Phineas Gage was a railroad construction worker in the 1800s who was involved in a horrible accident. While at work, an explosion propelled an inch thick iron rod completely through his forehead, as illustrated in Figure 1. You might think this accident would leave him seriously injured or, even worse, dead! But no, despite destroying parts of the front of his brain, this terrible event had very little effect on him, surprisingly [1, 2]. Phineas Gage regained full consciousness immediately after the accident. And despite having a gaping hole in his forehead, he was still able to walk and talk, and he continued to live for almost 12 more years. Could this surprising observation mean that the prefrontal cortex, the brain area right above our eyes, is simply not important for daily functioning? Or, does the prefrontal cortex have other functions that we still don’t understand? Unfortunately, there isn’t a lot of evidence to give us clues about whether the accident changed Phineas Gage’s behavior. We know that, for unknown reasons, the railroad company refused to rehire him after the accident. Furthermore, the few stories that do exist about Phineas Gage’s behavior after the accident suggest that his personality and attitude toward others changed in some way, with friends saying that Gage was “no longer Gage.”

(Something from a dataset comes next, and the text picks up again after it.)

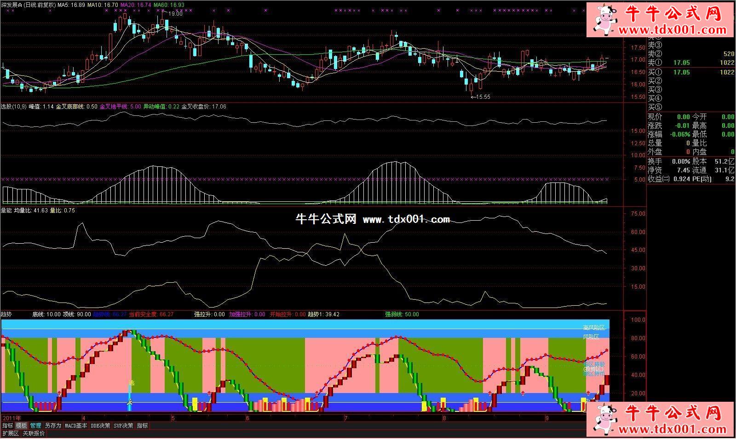
Task: Select the 模板 tab
Action: pos(22,426)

Neuroscience (the science that studies how the brain functions) continues to teach us new things about the role of the prefrontal cortex in our everyday lives. Ask yourself: would you tell a complete stranger the same personal things you tell your family and friends, such as a treasured memory? Scientists found that patients with serious injury to the prefrontal cortex did tell strangers these personal things, even though they felt embarrassed about it afterward [3]. But, why didn’t the patients take into account that they were talking to a stranger? Could it be that the prefrontal cortex is necessary for adjusting our communication based on the person we are communicating with?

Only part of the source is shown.